(Dataset entries)

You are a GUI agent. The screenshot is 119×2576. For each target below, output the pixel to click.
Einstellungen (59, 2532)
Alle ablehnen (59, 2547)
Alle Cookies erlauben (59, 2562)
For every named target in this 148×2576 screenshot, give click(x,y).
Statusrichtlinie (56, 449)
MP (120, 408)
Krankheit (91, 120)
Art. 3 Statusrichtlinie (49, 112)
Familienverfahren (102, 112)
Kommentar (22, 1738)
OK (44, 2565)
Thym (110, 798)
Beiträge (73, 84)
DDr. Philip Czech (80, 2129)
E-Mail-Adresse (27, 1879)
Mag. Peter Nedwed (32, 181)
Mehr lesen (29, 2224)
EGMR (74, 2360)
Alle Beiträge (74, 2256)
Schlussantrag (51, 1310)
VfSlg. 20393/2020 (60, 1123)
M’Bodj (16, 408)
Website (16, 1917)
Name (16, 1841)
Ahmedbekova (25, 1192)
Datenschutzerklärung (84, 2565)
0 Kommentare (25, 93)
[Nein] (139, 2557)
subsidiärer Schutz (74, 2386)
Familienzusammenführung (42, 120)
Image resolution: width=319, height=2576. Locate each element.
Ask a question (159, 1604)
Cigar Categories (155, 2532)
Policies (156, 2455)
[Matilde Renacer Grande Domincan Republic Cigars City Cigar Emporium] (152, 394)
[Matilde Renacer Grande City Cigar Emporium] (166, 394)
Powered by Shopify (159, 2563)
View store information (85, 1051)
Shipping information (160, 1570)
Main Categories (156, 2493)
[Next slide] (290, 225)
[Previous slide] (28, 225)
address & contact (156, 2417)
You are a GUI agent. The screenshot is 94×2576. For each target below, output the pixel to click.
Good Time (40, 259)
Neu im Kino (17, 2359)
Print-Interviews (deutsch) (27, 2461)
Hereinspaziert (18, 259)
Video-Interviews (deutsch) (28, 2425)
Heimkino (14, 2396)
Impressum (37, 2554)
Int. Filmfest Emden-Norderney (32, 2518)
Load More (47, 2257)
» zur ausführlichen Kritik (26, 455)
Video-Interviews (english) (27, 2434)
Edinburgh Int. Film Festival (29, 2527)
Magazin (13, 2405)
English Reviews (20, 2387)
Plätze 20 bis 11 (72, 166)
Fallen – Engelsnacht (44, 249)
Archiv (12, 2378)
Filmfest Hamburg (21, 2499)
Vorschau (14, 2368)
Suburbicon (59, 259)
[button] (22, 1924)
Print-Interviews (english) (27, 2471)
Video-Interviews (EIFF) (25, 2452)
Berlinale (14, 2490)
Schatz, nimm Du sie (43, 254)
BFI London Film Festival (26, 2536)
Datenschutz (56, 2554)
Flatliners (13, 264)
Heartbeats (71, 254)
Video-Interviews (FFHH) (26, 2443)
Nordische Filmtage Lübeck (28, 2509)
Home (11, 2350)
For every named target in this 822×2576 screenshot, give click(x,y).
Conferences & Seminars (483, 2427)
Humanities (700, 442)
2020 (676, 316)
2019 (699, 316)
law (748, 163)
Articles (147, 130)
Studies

[Problem statement]
From the data above, output only the lines between the line containing "Familienverfahren (102, 112)" and the line containing "Ahmedbekova (25, 1192)", inclusive, exactly as written.

[Solved exercise]
Familienverfahren (102, 112)
Kommentar (22, 1738)
OK (44, 2565)
Thym (110, 798)
Beiträge (73, 84)
DDr. Philip Czech (80, 2129)
E-Mail-Adresse (27, 1879)
Mag. Peter Nedwed (32, 181)
Mehr lesen (29, 2224)
EGMR (74, 2360)
Alle Beiträge (74, 2256)
Schlussantrag (51, 1310)
VfSlg. 20393/2020 (60, 1123)
M’Bodj (16, 408)
Website (16, 1917)
Name (16, 1841)
Ahmedbekova (25, 1192)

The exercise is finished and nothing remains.